### Your instructions
Could you repeat the listing below word for word, starting at the line that contains "You are a computer-use" and stopping after the line that contains "Action: (793, 122)", and leave the pictures out of your answer?

### The records

· · · · ·

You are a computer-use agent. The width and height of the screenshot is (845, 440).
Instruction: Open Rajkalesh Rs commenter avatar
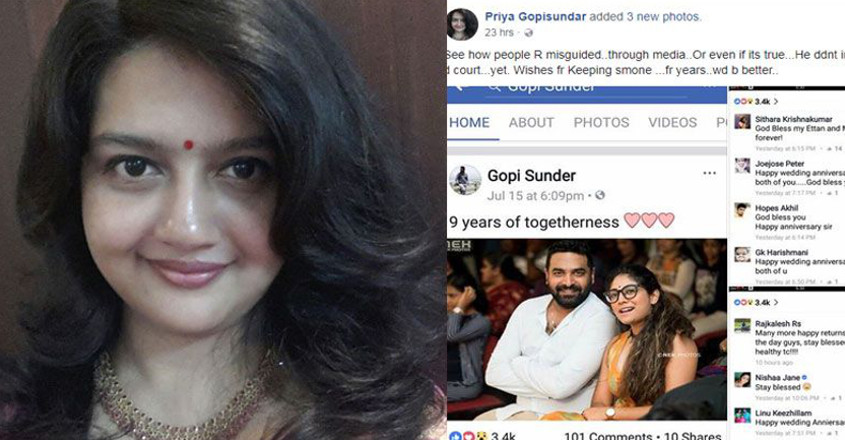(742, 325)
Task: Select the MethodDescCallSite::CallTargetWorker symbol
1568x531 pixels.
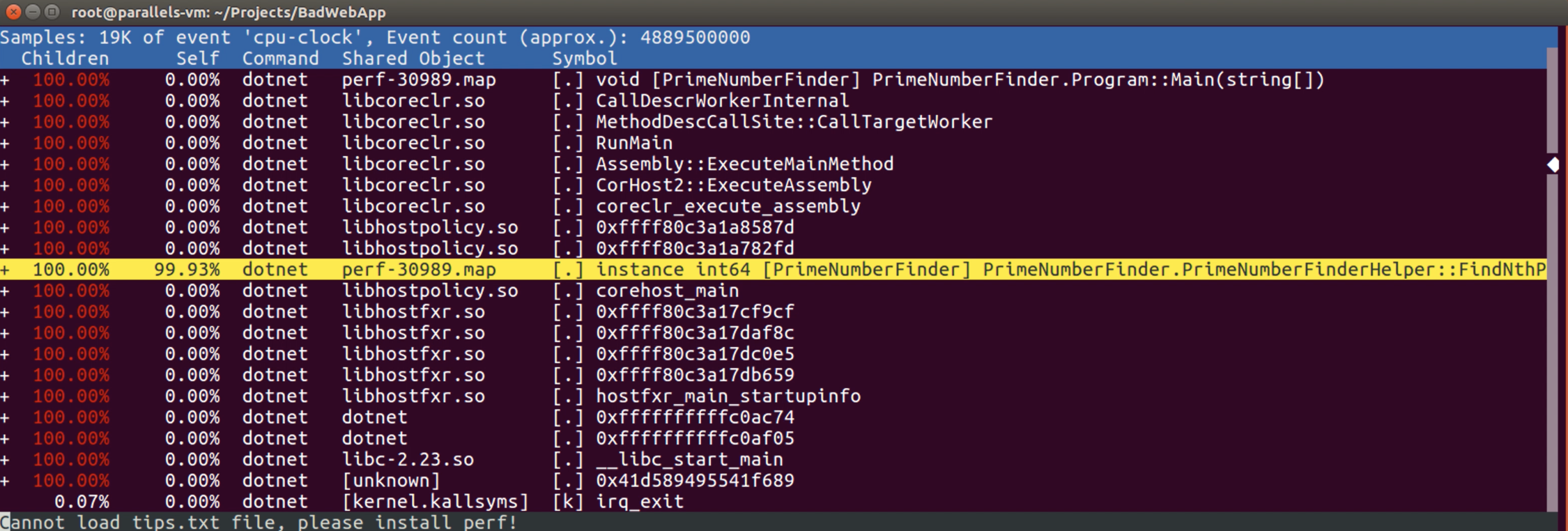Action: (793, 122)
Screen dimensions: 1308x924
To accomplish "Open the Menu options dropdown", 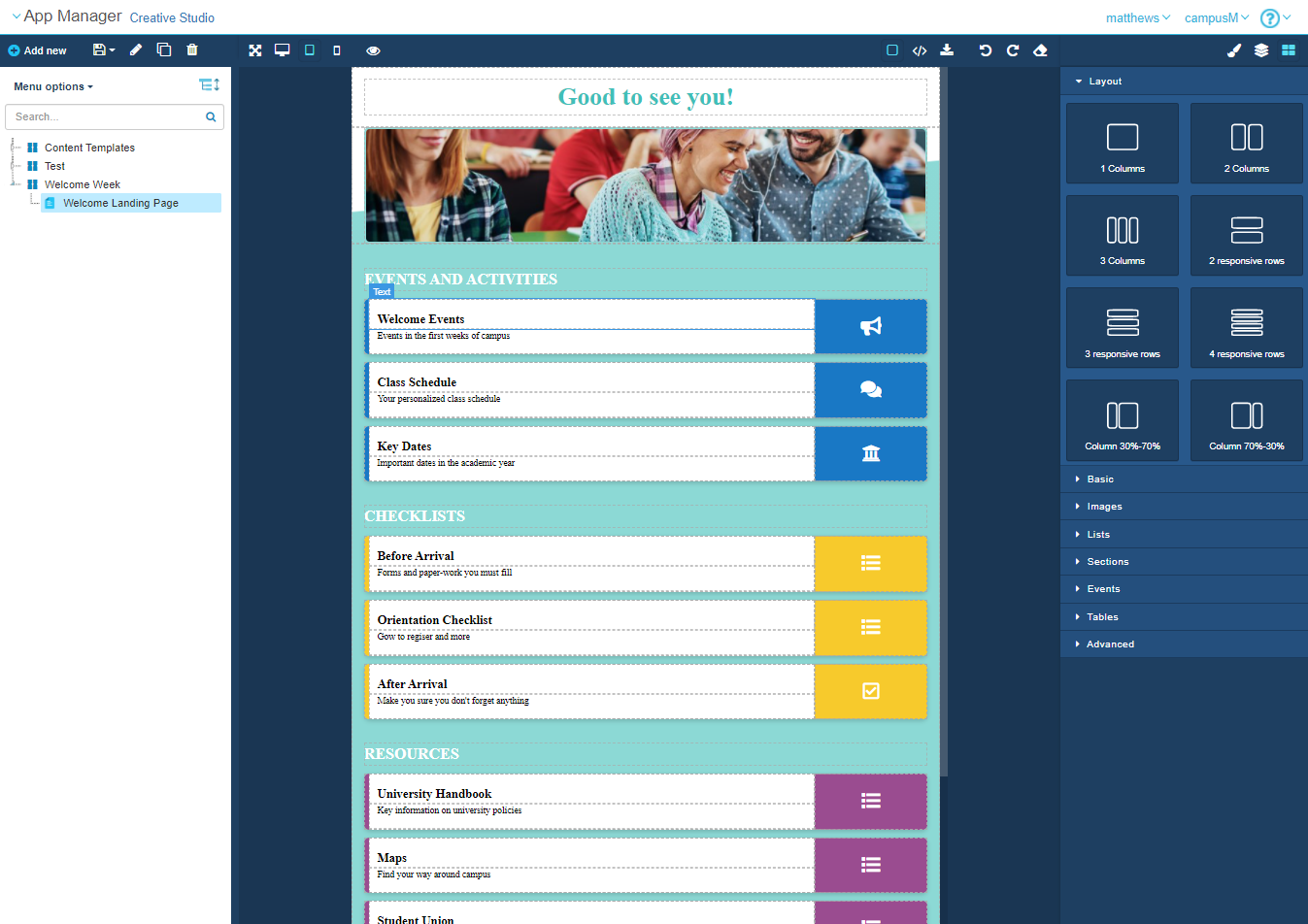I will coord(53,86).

· · · · ·

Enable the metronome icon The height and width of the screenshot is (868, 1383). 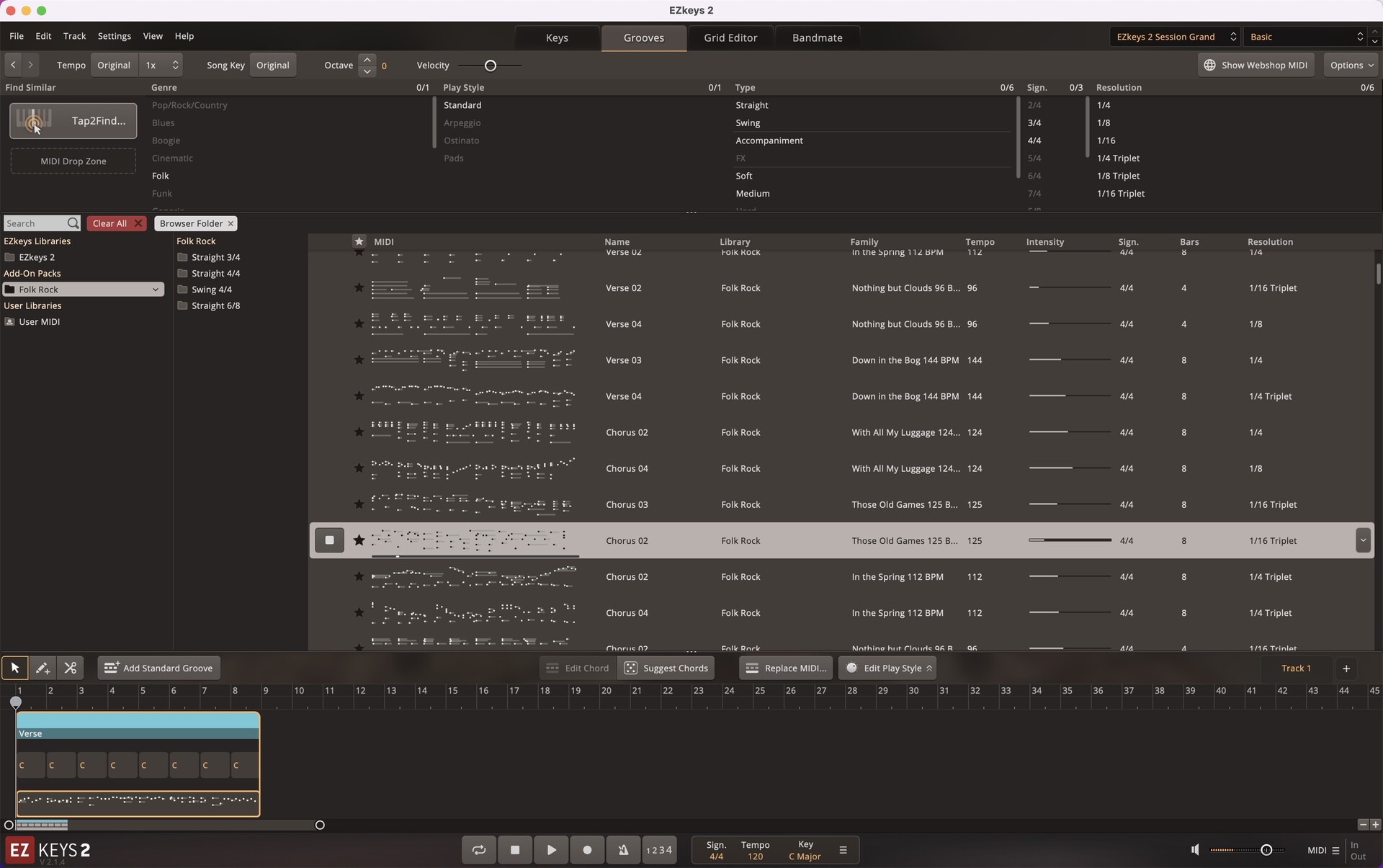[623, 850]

· · · · ·

### Exercise response
You are a computer-use agent. The width and height of the screenshot is (845, 440).
Instruction: Open Rajkalesh Rs commenter avatar
(742, 325)
Task: Select the MethodDescCallSite::CallTargetWorker symbol
1568x531 pixels.
Action: (793, 122)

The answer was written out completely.